Excerpted text:
>> BEGIN
Quite a few new people are asking for an S/V40 buying guide

I was thinking of something along the lines of 4 or maybe 5 Categories

This is what I have put together until now and I am sure I have some errors and missed a few things. So please comment and I will update the draft.
-
-
-
DRAFT

1. General buying tips
  • Comprehensive service history either main dealer or recognized independent with as many receipts as possible
  • Timing belt should be done at around 80,000 miles intervals. Check when the timing belt was replaced and ideally ask for receipt as proof
  • Don't view the car in the rain or in the evening as you might miss scratches, dents and other problems.
  • Listen to the engine for any rattles or squeaks
  • When test driving listen for knocking on rough road surface/bumps (suspension top mount bush or drop links failing)
  • Listen for clicking on full lock left and right (CV joint wear)
  • Make sure the gearbox changes are nice and smooth
  • Apply and release the handbrake and make sure the car rolls easy, to check the rear calliper hand brake mechanism is not seized
  • Make sure all electrics/heater/headlight controls are working correctly and that AC (if fitted) is blowing nice and cold.
  • Hazard light switch and heater controls panel are prone to fail
  • Lock and unlock the car with the fob to check the alarm arms correctly. Also, unlock the car with the fob, but don't open the doors. The car should lock itself after a few minutes.
  • Check the spare wheel are for any signs of water ingress
  • Look for wear on driver’s seat and interior trim as an indication of how the car has been looked after internally

2. Engine bay area
  • Check for any obvious signs of oil or other fluid leaks in the engine bay and on the ground
  • Check for any signs of emulsification (white thick creamy substance) under oil filler cap and / or oil in the radiator header tank (coolant in engine, indicating failing head gasket
  • Check the engine mounts - bonnet up, into gear with handbrake on and let clutch part out quite quickly. If it knocks, will need doing
  • Check lower radiator hose jubillee clip as it's prone to rusting and can break causing major engine damage. Stainless steel replacement one is cheap and easy to do

3. Exterior
  • Look for smoky/blowing exhaust on start up and idling
  • Check brake discs to see how worn they are and if there is excessive rust. Also check the left and right pads to see if wear is even side to side.
>> END
Raw data:
>> BEGIN
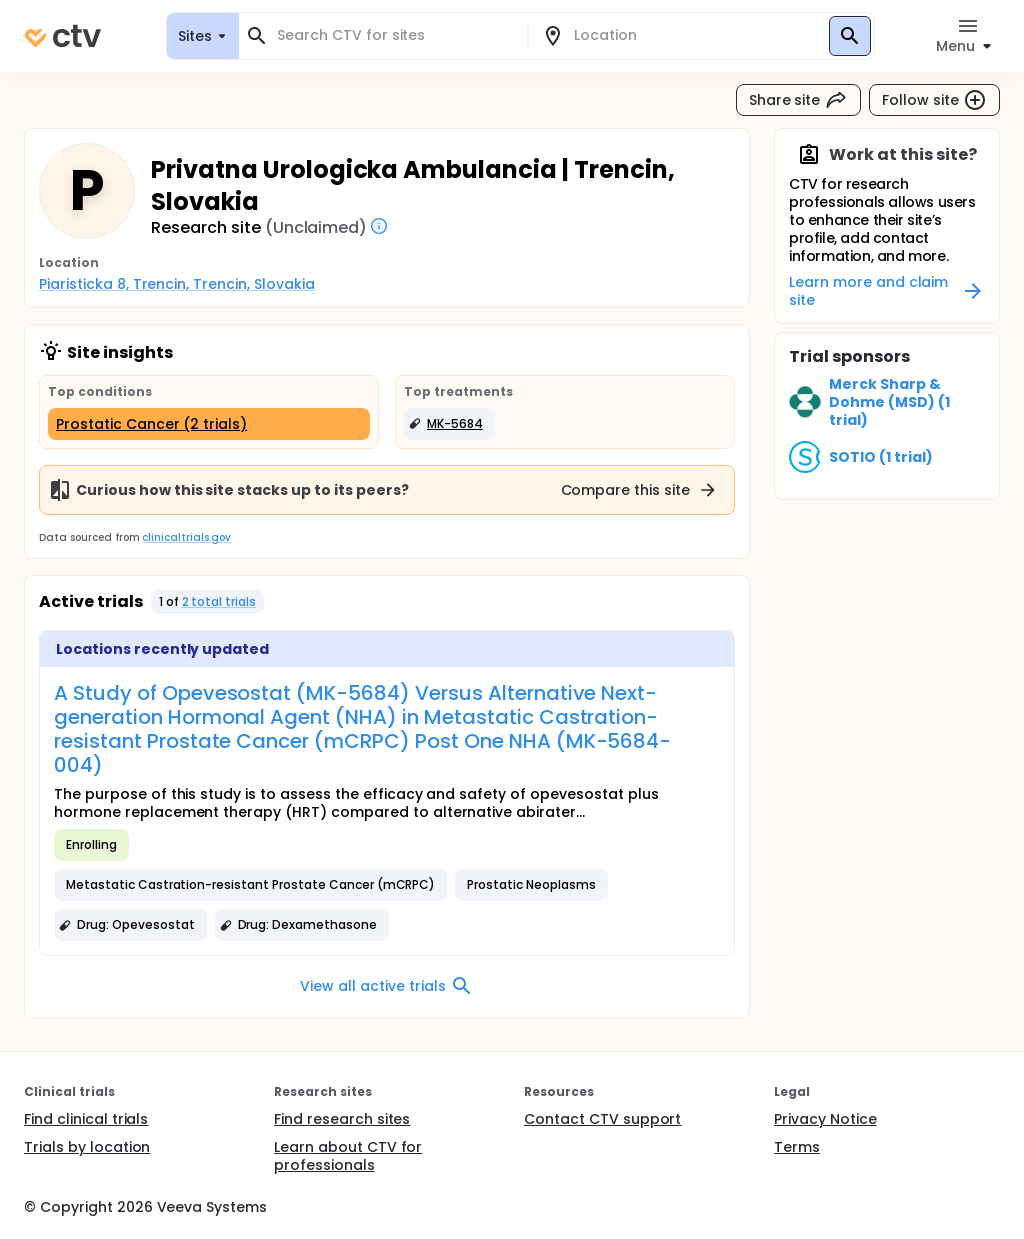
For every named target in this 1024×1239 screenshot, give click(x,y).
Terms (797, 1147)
>> END
Written request: List the numbered section headings in the S/V40 buying guide draft.

Complete output:
1. General buying tips
2. Engine bay area
3. Exterior